» **Source excerpt**:
·····

Yeah with RF set ups you never know. I don’t think any two are the same even if you try to make them be the same.
Chapman: No, absolutely yes.

So how’s the power amp and speaker management done there?
Chapman: Well, we used a Meyer Sound system, so nearly everything in sight was self-powered, so we don’t have any racks around so to speak. But all the boxes in the PA, the main PA at least and the delays, were linked up with Meyers Remote Monitoring system, which gives us realtime monitoring of each boxes and voltages, limiters, power outputs, temperatures, fan speeds, and things, and flashes up a any warnings if anything’s amiss, which is very useful especially when you have multiple drivers in each box in a big line array situation. And then the whole system was driven with the multiple Meyer Galileo management processors. And you had three of them didn’t you? [Timestamp: 7:37]

Chapman: Each one is 6 in 16 out, and it’s very useful in terms of allow; they’ve got quite a lot of power in-line driving. Obviously it’s got the usual like EQ and everything, but then it also includes Meyer’s air-absorption compensation and line array presets for all their different line array boxes, and that’s linked to the air temperature and humidity, so as the place warms up, we can correct for anything that may be doing to the overall EQ of the system. [Timestamp: 8:10]

And of course a lot of communication going on too behind the scenes, a lot of intercoms and walkies and things like that. How was the communication handled between FOH, stage monitoring, performers, and all that? Did you have people specially designated just to be communication people or relay the word here and there?

·····

» **Given data**:

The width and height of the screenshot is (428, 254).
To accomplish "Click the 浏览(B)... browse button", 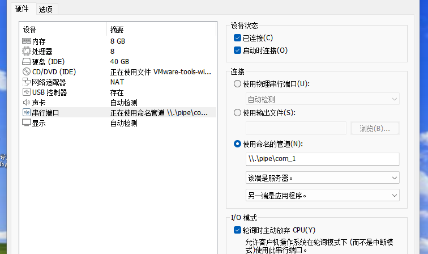I will tap(374, 128).
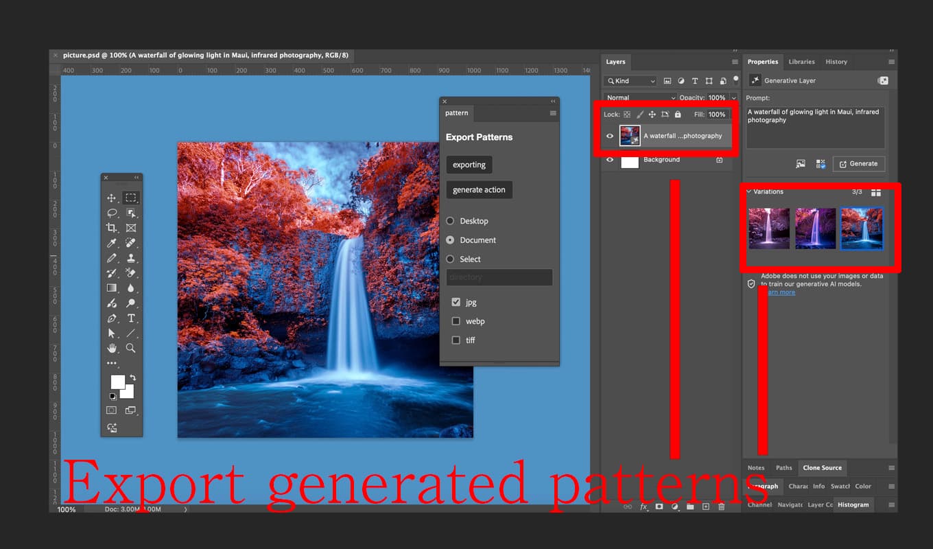Open the Libraries tab
933x549 pixels.
pos(801,62)
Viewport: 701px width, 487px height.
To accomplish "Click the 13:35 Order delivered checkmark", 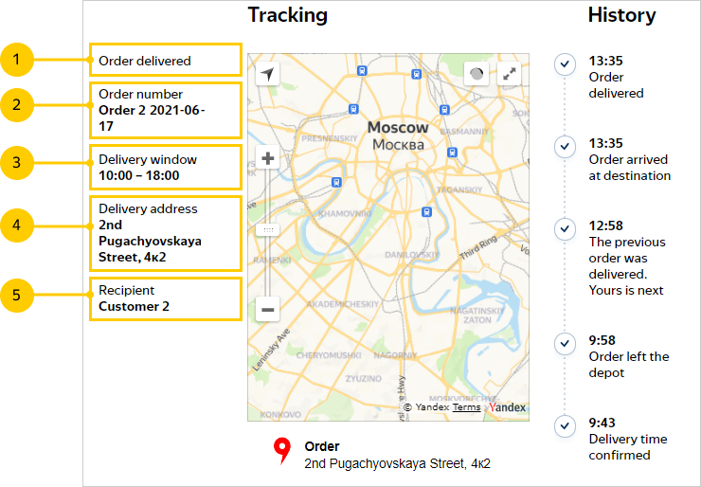I will [565, 64].
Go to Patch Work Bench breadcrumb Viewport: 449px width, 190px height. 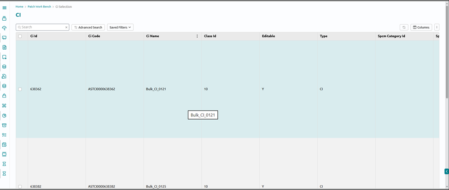pos(39,6)
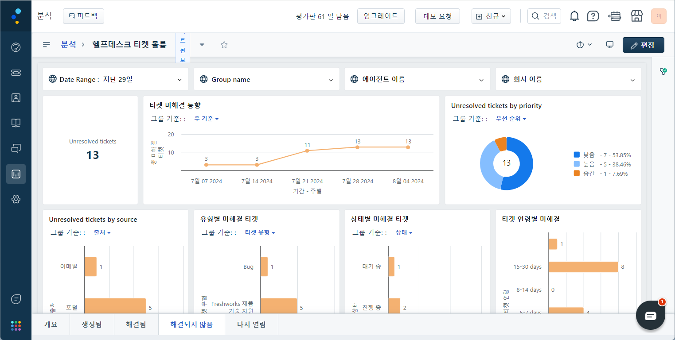675x340 pixels.
Task: Switch to the 다시 열림 tab
Action: 251,325
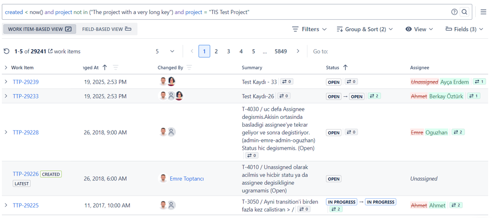Image resolution: width=495 pixels, height=218 pixels.
Task: Open the Fields (3) menu
Action: (x=464, y=29)
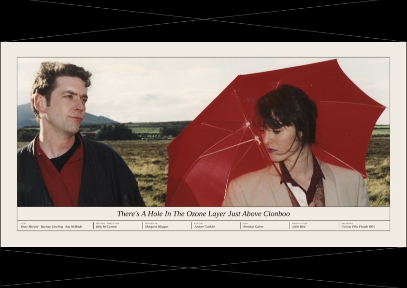Click premiere Galway Film Fleadh 1991

358,227

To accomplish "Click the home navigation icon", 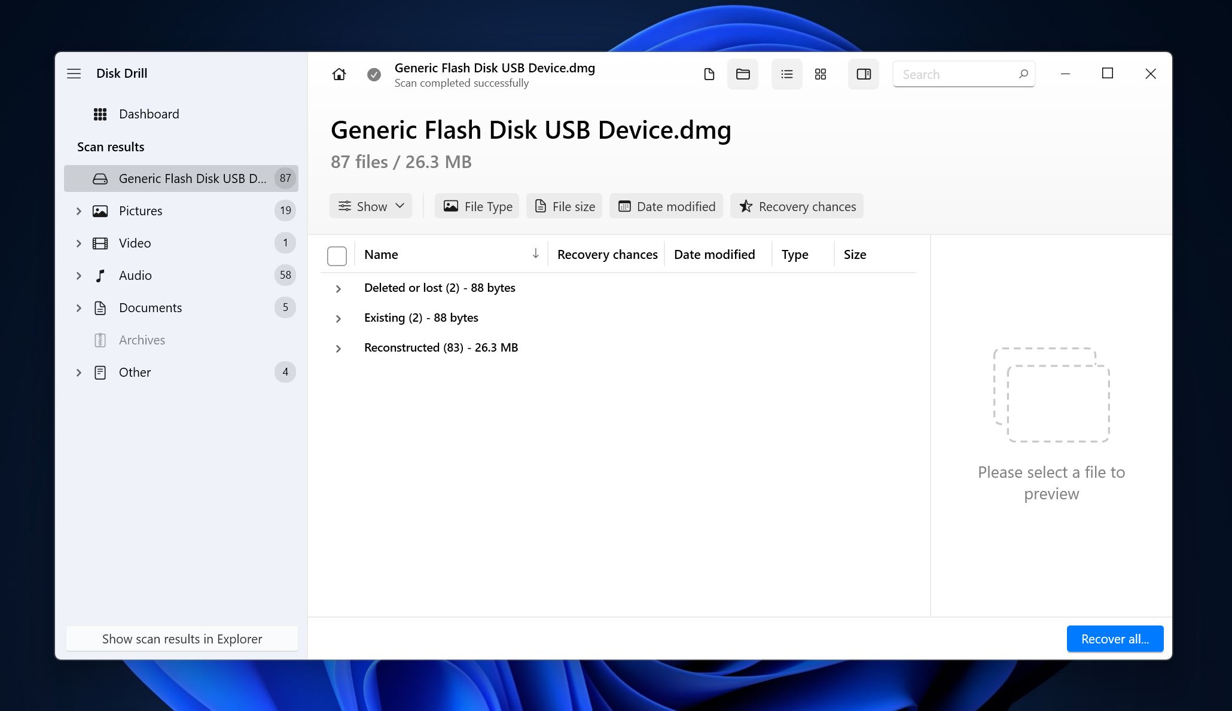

·····

» **Your task**: Carry on the interview about the live sound system from the point where it stops.

» **Task output**:
Shepherd: We actually had a standard shout system between FOH and monitors because we also supply all the coms for the show as well, the whole production coms as well, which was partly RTX dual-channel wire system but also using the HME wireless. We had the added benefit of I could issue four wireless HMEs to my sound crew, the stage techs, and people who not only could be involved in the production side or the production ring of the coms, it also allows us to input an audio signal into it separate to the production ring and take an audio feed out on a separate ring as well. So all the guys on HMEs actually were involved part of the FOH monitoring and shout system as well. So it was very easy for one of our guys to be on stage with a set of wireless coms on and talk to FOH quite happily. [Timestamp: 9:25]

And a lot of sound sources and lots of places for those signals to go. How was the mic line distribution done?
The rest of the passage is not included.